El Problema se ha Agravado en Seis Meses y MIAA no Actúa
Por Benny Díaz

Vecinos de la calle Juan Sarabia denuncian que el drenaje colapsó por completo y las aguas pestilentes comenzaron a brotar sin freno por resumideros, sanitarios e incluso fregaderos de las viviendas (Foto: Francisco Javier Sosa Ordoñez)
Un verdadero infierno sanitario e inhumano padecen vecinos de la calle Juan Sarabia, en la colonia Insurgentes, donde la indiferencia del Modelo Integral de Aguas de Aguascalientes (MIAA) y de las autoridades municipales mantiene a varias familias –en su mayoría compuestas por adultos mayores– respirando y cohabitando con materia fecal disuelta en aguas negras desde hace medio año.
Lo que inició como una falla en la red de alcantarillado municipal escaló la semana pasada a niveles de emergencia de salud pública: el drenaje colapsó por completo y las aguas pestilentes y contaminadas comenzaron a brotar sin freno por resumideros, sanitarios e incluso fregaderos de las viviendas.
Los vecinos afectados, encabezados por Miguel Torres y Graciela de la Riva Díaz, alzaron la voz con indignación ante el descaro y la indolencia con que han sido tratados por la burocracia municipal:
“Llevamos seis meses reportando esto a MIAA y la única respuesta es que ‘ya estamos en la lista’. Fuimos directamente al Miércoles Ciudadano a exponer la cochinada en la que vivimos y nos salieron con la burla de que irán a reparar cuando tengan tiempo. ¿A poco si esto pasara afuera de la casa del alcalde Leonardo Montañez Castro o de la gobernadora Teresa Jiménez Esquivel tardarían seis meses en mandar las cuadrillas?, por supuesto que no, a ellos se lo resuelven en cinco minutos”, manifestaron los inconformes.
La desesperación ha llegado a tal grado que uno de los vecinos solicitó autorización a MIAA para pagar con sus propios recursos a un fontanero particular. La respuesta del organismo operador fue un rotundo “no”, argumentando que por tratarse de un problema en la vía pública únicamente el personal de MIAA tiene la facultad de excavar y reparar. Es decir: ni hacen ni dejan hacer, condenando a la comunidad a seguir inundada en inmundicia.
La situación es crítica. En varias fincas el brote de aguas negras alcanzó los aljibes donde las familias almacenan agua limpia para el consumo diario, contaminando por completo sus reservas vitales.
La mayoría de los habitantes son adultos mayores que enfrentan complicaciones severas de salud al no poder accionar la palanca del baño: en lugar de desechar, los residuos brotan con mayor fuerza hacia afuera.
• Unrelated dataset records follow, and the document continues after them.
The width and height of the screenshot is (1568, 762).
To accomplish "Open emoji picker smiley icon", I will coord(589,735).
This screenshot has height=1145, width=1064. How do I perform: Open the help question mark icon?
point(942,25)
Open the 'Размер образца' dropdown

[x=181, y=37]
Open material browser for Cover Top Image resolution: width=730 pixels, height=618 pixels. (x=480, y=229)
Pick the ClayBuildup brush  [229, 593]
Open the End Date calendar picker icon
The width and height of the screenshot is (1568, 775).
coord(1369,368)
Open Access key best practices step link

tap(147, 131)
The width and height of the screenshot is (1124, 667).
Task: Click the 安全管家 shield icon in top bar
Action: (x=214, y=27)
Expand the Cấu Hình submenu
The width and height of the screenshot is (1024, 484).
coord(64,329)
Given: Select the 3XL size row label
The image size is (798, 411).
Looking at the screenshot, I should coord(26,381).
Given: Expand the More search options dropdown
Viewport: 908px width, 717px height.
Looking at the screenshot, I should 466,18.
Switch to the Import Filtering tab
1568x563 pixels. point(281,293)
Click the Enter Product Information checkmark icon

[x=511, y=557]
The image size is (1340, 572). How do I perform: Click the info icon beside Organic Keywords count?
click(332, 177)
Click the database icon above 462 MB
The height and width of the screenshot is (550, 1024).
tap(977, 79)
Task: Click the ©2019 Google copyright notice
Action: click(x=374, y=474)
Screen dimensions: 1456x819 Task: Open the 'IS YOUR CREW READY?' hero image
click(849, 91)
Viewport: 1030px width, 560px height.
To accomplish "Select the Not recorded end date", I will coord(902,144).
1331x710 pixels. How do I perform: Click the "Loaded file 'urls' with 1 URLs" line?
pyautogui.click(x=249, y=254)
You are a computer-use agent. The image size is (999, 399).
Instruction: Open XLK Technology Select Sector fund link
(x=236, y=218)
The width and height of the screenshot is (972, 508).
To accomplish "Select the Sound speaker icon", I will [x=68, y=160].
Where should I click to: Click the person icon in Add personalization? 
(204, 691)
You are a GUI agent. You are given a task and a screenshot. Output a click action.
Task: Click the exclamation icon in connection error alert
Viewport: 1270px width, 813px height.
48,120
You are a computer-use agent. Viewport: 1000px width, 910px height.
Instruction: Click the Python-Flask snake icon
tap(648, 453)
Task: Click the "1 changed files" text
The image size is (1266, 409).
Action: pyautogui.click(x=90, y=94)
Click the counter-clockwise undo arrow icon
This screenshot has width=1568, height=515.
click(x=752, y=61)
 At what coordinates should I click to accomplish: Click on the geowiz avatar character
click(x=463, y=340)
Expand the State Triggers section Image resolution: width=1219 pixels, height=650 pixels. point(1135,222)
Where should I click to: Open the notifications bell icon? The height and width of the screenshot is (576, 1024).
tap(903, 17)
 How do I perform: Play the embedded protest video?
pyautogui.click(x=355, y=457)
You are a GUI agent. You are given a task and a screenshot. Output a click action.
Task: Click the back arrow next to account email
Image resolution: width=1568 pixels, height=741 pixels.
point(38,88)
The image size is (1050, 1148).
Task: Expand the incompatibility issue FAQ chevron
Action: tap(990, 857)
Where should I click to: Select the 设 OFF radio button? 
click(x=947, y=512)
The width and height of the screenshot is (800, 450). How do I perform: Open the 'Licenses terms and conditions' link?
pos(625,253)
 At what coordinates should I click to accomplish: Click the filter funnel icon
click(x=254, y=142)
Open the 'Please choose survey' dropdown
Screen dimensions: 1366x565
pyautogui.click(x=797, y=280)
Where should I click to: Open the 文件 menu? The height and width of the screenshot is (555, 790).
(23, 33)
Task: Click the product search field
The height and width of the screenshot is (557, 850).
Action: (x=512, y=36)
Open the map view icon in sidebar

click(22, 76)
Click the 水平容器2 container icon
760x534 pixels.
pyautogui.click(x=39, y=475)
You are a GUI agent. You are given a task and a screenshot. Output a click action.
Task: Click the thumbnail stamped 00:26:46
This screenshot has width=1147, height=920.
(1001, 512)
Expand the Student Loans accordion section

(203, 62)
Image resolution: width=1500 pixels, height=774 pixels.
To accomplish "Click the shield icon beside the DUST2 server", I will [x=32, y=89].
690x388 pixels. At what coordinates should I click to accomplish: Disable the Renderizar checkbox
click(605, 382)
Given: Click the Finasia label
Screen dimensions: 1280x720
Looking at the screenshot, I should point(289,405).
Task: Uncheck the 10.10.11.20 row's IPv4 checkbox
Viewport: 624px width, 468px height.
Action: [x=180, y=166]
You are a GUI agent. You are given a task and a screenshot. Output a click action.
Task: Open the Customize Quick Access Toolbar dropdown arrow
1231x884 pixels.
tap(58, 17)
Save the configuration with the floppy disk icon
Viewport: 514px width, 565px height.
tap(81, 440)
Muchas personas de la tercera edad han optado por aguantarse durante días, lo que los coloca en riesgo inminente de desarrollar peritonitis o infecciones gastrointestinales y urinarias.
No pueden bañarse, lavar ropa ni preparar alimentos con higiene mínima. En el caso más dramático, una mujer de la tercera edad habita un domicilio donde el baño se encuentra dentro de la misma recámara: debe pasar las noches respirando directamente los gases tóxicos y las fétidas emanaciones de las aguas negras que no dejan de borbotear.
Pese a que el servicio es nulo y altamente peligroso para la vida humana, los recibos de MIAA continúan llegando puntuales mes con mes, con montos de entre 350 y 750 pesos.
“Para cobrar sí son muy buenos y no perdonan un solo peso, no nos hacen ningún tipo de descuento ni consideración por ser adultos mayores, pero eso sí, nos están cobrando por traernos la porquería hasta dentro de la cocina”, denunciaron Miguel Torres y Graciela de la Riva Díaz.
Hasta el momento no se ha desatado un brote epidémico grave, pero el límite de la paciencia llegó a su fin.
Los vecinos de la calle Juan Sarabia exigen al Ayuntamiento de Aguascalientes y a la directiva de MIAA que acudan de inmediato a reparar el colapso del drenaje antes de que la negligencia oficial cobre la salud o la vida de los adultos mayores de la zona.